The local press has been coy in naming names when it reports that certain “companies” have been looking at Lebanon “with interest”. So who are they? My guess is property developers reviewing the Lebanon file and waiting for a bit of stability to invest in a market that got burnt by pandering to Gulf money but which has more long-term potential in smaller units for local home buyers who have no need for 400-600 square metre duplexes.

That doesn’t mean that relations with the GCC won’t thaw. Envoys are already seeking to mend things (especially with Saudi Arabia, which, effectively, pulled out of Lebanon earlier this year) in a bid to woo back free-spending Arab tourists. Who knows, they may even snap up some of the empty mega-apartments. It is a buyers’ market after all. But in terms of sustainable job creation nothing has changed and is unlikely to change even now with a new government formed.

The Lebanese, and bless them, they have been through a lot, will talk about “renewed stability” but deep down they must realise that a cabinet that demands representation of all Lebanon’s major political parties is unlikely to pull in the same direction for the sake of the common good. Elections are supposed be held next year and so this will be a “holding” government and unlikely, even if the will was there, to seriously address the economic priorities.

Which is annoying because the Global Entrepreneurship Development Institute, or Gedi, a Washington DC-based research body, has recently ranked Lebanon 11th out of the 17 Mena countries in its Global Entrepreneurship Index, which measures the “quality and dynamics of entrepreneurship ecosystem at the macro and micro levels”.

Israel was given the top spot, followed by the UAE, Qatar, Saudi Arabia, Bahrain, Turkey, Oman, Kuwait, Tunisia and Jordan. The only countries that Lebanon ranked higher than were Morocco, Algeria, Egypt, Iran, Libya and Mauritania. Syria was not mentioned for obvious reasons.

Given our tradition of wheeling and dealing, a millennia-long connection with the rest of the world, an almost pathological obsession with education and a street-smart instinct for all things tech-related, we Lebanese should really be punching above our weight. But we’re not, and our best and brightest are either heading to the Gulf to wait tables or are driving taxis in Brighton

What makes Lebanon’s ranking even more depressing for Lebanese is that in August 2014, in a bid to halt the brain drain and boost local employment opportunities, the Lebanese Central Bank announced “Circular 331”, which outlined an initiative that it hoped would inject as much as US$400 million into Lebanese entrepreneurship, guaranteeing 75 per cent of local bank financing of the “knowledge economy through direct start-up equity investment or indirect start-up support entities”.
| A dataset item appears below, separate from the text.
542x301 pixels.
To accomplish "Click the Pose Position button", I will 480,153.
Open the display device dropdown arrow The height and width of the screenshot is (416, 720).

What was in it for the local banks? In return for investing in knowledge-based start-ups economy, the Central Bank offered them seven-years’ interest-free credit, which could be ploughed into treasury bonds giving 7 per cent interest.

It was a laudable but nonetheless crude idea. “Here’s the money,” it said. “Now go and start a successful company.” But it didn’t take into consideration that Lebanon’s business environment is probably closer to Rwanda than Silicon Valley. Infrastructure is a problem; regulation and red tape is a problem.

The talent to hack into a nuclear mainframe while sitting in a shisha cafe is there, but without a genuine nurturing environment all this is unlikely to translate into meaningful macro economic activity.

As far as I can tell, and maybe someone will tell me otherwise, the only winners have been the banks. Plus ça change.

Michael Karam is a freelance writer who lives between Beirut and Brighton.